Heureux ou malheureux, l'épilogue est proche pour la triste saga vécue par les 470 salariés de Petroplus : les candidats à la reprise de la raffinerie de Petit-Couronne (Seine-Maritime), en liquidation judiciaire, avaient jusqu'à mardi 5 février 17 heures pour déposer une offre auprès de l'administrateur en charge du dossier.
Cinq offres de reprise "ont été formellement déposées auprès de l'administrateur judiciaire", dont deux "paraissent sérieuses et financées", a annoncé mardi soir le ministère du Redressement productif d'Arnaud Montebourg. "Il s'agit de l'investisseur suisse Terrae et de l'énergéticien égyptien Arabiyya Lel Istithmaraat", a indiqué le ministère, ajoutant que "le gouvernement a accompagné ces repreneurs et poursuit ses efforts au côté des industriels de manière à rendre possible la reprise de la raffinerie de Petit-Couronne".

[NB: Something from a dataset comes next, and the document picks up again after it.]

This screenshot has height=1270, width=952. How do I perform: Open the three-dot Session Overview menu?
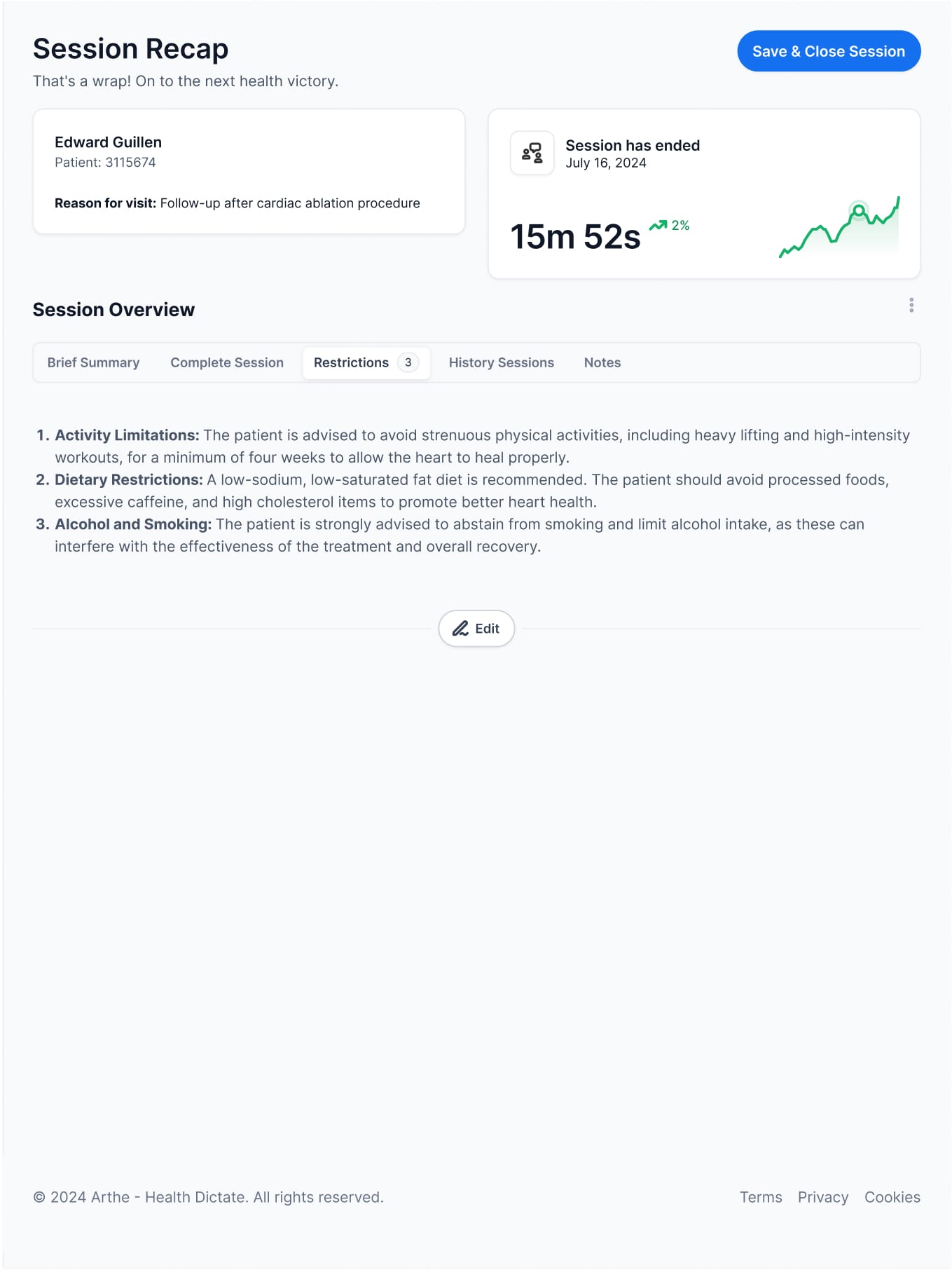pos(911,305)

Le Premier ministre, Jean-Marc Ayrault, a affirmé mardi dans la journée que le"gouvernement français était prêt à prendre une participation minoritaire au capital", mais si et seulement si "une offre crédible [était] faite".
Les différentes offres seront présentées aux salariés lors d'un comité d'entreprise extraordinaire prévu le 6 février dans l'après-midi. Pour eux, c'est le dernier espoir après une lente descente aux enfers.